Task requirements
Rewrite the material, from its start up to and including the line with "[x=92, y=50]", as a two-column CSV with the headers task and answer. Put each text in the task column and the answer that follows it in the answer column, wrapping every field in double quotes and replacing line breaks with spaces.

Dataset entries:
--- Start ---

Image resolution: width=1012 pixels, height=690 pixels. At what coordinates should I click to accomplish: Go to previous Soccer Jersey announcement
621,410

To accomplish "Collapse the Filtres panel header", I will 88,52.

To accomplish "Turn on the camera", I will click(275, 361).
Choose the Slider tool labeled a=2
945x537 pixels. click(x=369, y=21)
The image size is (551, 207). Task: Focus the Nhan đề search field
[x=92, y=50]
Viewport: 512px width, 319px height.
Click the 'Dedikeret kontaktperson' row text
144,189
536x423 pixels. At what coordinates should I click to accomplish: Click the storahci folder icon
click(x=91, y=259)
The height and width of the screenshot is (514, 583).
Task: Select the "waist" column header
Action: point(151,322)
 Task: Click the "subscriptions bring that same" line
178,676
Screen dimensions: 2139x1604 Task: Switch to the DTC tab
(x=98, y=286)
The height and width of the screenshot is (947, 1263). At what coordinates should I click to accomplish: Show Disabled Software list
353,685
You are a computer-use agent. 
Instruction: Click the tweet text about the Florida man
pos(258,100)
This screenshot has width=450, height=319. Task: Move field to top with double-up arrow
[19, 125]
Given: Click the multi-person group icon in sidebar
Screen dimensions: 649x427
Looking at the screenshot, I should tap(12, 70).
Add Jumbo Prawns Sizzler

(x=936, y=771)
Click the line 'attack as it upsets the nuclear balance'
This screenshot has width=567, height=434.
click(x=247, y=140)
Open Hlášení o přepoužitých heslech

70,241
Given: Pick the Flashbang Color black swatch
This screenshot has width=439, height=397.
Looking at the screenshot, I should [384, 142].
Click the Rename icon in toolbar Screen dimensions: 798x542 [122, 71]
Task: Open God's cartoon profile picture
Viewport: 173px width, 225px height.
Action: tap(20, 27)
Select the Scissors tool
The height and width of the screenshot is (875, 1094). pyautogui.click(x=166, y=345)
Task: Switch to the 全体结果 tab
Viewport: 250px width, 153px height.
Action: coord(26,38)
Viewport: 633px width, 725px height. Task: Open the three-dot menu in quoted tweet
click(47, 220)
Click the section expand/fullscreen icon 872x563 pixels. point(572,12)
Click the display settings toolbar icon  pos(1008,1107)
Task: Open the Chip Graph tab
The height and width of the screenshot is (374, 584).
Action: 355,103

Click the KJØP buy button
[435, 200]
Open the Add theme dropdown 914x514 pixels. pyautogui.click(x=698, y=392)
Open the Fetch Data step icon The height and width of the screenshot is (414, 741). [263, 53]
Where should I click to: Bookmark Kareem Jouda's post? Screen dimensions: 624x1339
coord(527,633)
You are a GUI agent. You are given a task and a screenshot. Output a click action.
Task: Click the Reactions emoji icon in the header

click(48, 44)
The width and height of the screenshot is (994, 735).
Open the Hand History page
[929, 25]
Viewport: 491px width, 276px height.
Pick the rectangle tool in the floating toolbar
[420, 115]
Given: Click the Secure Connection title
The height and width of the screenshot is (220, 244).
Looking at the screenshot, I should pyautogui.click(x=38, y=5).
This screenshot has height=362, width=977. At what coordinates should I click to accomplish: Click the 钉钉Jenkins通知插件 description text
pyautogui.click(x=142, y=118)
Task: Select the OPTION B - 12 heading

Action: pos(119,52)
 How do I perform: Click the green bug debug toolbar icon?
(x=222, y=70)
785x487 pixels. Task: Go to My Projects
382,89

--- End ---

Exercise response
task,answer
"Image resolution: width=1012 pixels, height=690 pixels. At what coordinates should I click to accomplish: Go to previous Soccer Jersey announcement","621,410"
"To accomplish ""Collapse the Filtres panel header"",","I will 88,52."
"To accomplish ""Turn on the camera"",","I will click(275, 361)."
"Choose the Slider tool labeled a=2","945x537 pixels. click(x=369, y=21)"
"The image size is (551, 207). Task: Focus the Nhan đề search field","[x=92, y=50]"